> **SELECTED EXCERPT**
::::::::
Showing posts with label Nazi Germany. Show all posts
Showing posts with label Nazi Germany. Show all posts

Thursday, July 6, 2023

Music That Kills: A Nazi Tool in Their Genocidal Agenda

By Nate Altman
Nate Altman is a 2023 Albany Law School graduate, who is sitting for the July Bar Examination. He grew up in Andover, MA, and received a bachelor’s degree from Union College.
Prior to law school, Nate worked in the underwriting and legal departments of Mutual of America Financial Group and lived in Manhattan. As a 3L, Nate served as Treasurer of the Albany Law School Golf Club and was heavily involved in the Albany Law School Rugby Football Club. He previously served on the Moot Court Executive Board as a 2L.
Nate has been a law clerk for the past year at Hinman Straub PC and will continue full-time after taking the bar exam. Previously, he worked at the Schenectady County District Attorney’s Office as a law clerk in the Appeals Division. 
In his free time, Nate enjoys skiing, golfing, and cycling.



As a society, we are aware of the atrocities that occurred throughout Europe before and during World War II. The vast amounts of information available to the world documenting the Third Reich and its systematic oppression and extermination of the Jewish people and others is no secret. There were concentration camps, gas chambers, ghettos, wooden bunks stuffed with emaciated, dying people, mass graves, and firing squads.
::::::::
> **DATASET SECTION**
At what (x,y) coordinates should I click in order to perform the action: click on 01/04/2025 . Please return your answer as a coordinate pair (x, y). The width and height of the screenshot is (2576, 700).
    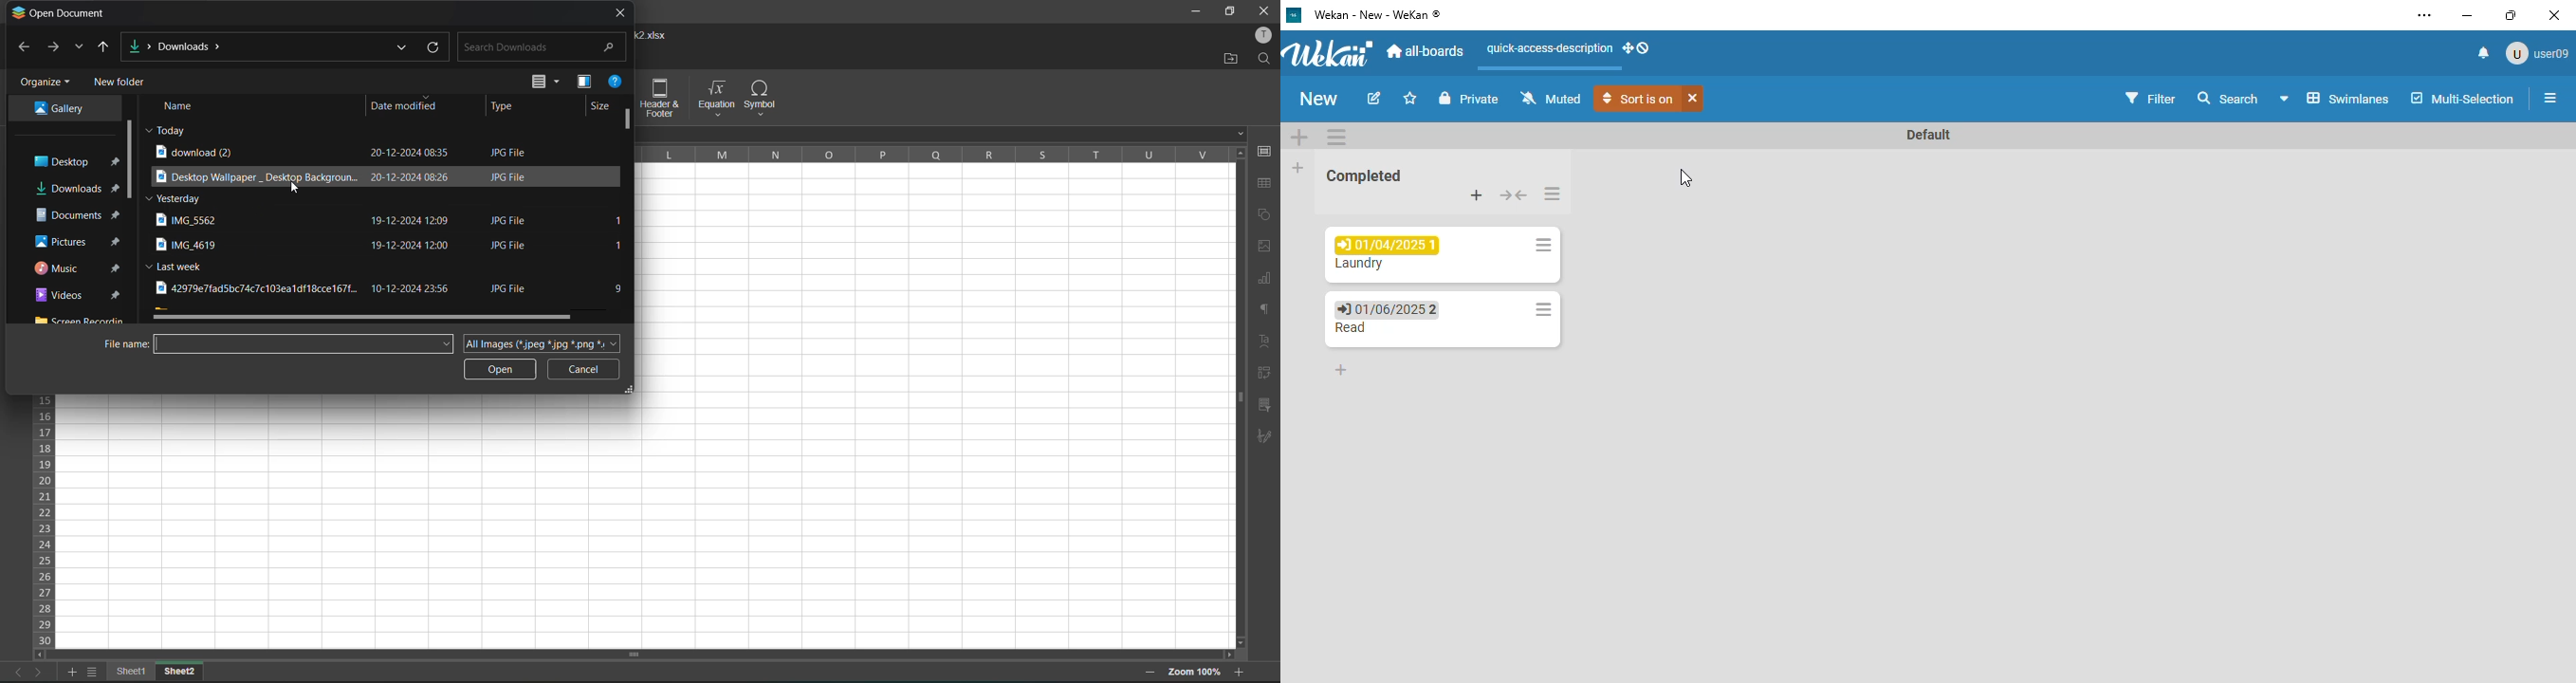
    Looking at the image, I should click on (1388, 244).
::::::::
> **EXERCISE TASKS**
1. The blog post's opening paragraph has a sentence that starts with "There were." List each item that sentence names.
2. Retype the blog post between "Thursday, July 6, 2023" and "the Appeals Division.", inclusive.
3. Based on the blog post, answer yes or no to each statement, and quote the words that decide it: (a) Nate Altman grew up in Andover, MA. (b) Nate Altman served as President of the Albany Law School Golf Club. (c) Nate Altman worked as a law clerk in the Appeals Division of the Schenectady County District Attorney's Office.

> **SOLUTIONS TO THE TASKS**
1.
- concentration camps
- gas chambers
- ghettos
- wooden bunks stuffed with emaciated, dying people
- mass graves
- firing squads

2.
Thursday, July 6, 2023

Music That Kills: A Nazi Tool in Their Genocidal Agenda

By Nate Altman
Nate Altman is a 2023 Albany Law School graduate, who is sitting for the July Bar Examination. He grew up in Andover, MA, and received a bachelor’s degree from Union College.
Prior to law school, Nate worked in the underwriting and legal departments of Mutual of America Financial Group and lived in Manhattan. As a 3L, Nate served as Treasurer of the Albany Law School Golf Club and was heavily involved in the Albany Law School Rugby Football Club. He previously served on the Moot Court Executive Board as a 2L.
Nate has been a law clerk for the past year at Hinman Straub PC and will continue full-time after taking the bar exam. Previously, he worked at the Schenectady County District Attorney’s Office as a law clerk in the Appeals Division.

3.
(a) Yes: "He grew up in Andover, MA"
(b) No: "As a 3L, Nate served as Treasurer of the Albany Law School Golf Club"
(c) Yes: "he worked at the Schenectady County District Attorney’s Office as a law clerk in the Appeals Division"